Figure 4

Binding characteristics of the partial agonist taurine to α1-GFP GlyR nanodiscs. (a) Dose–response data for glycine and taurine of heterologous expressed α1 GlyR from X. laevis oocytes. Taurine acts as a partial agonist with an aEC₅₀ value of 843 ± 16 µM reaching a maximum current of 61% compared to glycine (n = 3). Taurine currents are normalized to the maximum glycine currents for each cell. Dose–response data of glycine are the same as shown in Fig. 3. Error bars represent SEM. (b) MST binding experiment of α1-GFP GlyR with a taurine titration series of 6 µM to 12.5 mM results in a cEC₅₀ value of 473.8 ± 46.1 µM (n = 3).
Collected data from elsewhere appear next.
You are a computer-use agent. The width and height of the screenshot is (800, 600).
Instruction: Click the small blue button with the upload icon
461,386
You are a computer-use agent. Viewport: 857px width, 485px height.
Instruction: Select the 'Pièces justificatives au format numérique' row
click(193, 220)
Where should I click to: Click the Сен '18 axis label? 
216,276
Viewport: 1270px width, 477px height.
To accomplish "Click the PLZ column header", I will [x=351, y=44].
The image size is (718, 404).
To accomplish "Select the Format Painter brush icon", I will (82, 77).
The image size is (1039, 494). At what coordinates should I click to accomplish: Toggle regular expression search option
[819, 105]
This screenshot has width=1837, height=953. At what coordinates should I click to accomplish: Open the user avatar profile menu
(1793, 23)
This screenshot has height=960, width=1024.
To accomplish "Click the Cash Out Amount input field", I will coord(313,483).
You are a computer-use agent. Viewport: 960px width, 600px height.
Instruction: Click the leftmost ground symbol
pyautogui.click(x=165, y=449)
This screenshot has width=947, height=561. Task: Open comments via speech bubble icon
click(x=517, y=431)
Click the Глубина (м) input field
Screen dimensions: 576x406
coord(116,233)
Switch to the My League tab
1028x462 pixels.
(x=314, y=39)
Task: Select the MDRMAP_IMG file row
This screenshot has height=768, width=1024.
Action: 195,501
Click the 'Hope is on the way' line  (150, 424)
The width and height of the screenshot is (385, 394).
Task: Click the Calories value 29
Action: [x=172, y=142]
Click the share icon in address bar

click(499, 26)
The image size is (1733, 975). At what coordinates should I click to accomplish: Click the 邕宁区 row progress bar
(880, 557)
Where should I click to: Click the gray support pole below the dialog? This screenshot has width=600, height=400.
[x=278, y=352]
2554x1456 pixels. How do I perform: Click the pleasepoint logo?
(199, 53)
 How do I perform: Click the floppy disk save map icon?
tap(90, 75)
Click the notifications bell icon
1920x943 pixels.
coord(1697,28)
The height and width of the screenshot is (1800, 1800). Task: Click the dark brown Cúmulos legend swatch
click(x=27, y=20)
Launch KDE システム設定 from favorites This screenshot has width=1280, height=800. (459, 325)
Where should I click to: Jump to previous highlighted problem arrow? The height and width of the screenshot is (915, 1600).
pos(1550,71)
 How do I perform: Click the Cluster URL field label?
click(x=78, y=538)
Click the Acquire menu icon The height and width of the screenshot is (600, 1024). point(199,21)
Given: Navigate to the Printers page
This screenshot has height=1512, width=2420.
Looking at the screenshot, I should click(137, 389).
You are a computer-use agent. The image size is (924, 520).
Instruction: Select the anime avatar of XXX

Error bars represent SEM. (c) Exemplary α1-GFP GlyR MST data of taurine (blue circles) and glycine (black circles) obtained from oocytes displaying a difference in their maximal thermophoretic mobility (grey and blue arrows). (d) Comparison of the signal amplitudes of α1-GFP GlyR SMALPs expressed in HEK293 cells and oocytes for glycine and taurine. Binding of taurine leads to a significant decreased thermophoretic movement (p = 0.024, unpaired two-side t test, n = 3) with signal amplitudes of 1.32 ± 0.14 compared to glycine-bound receptors with signal amplitudes of 3.38 ± 1.09. Data are shown in mean ± SD.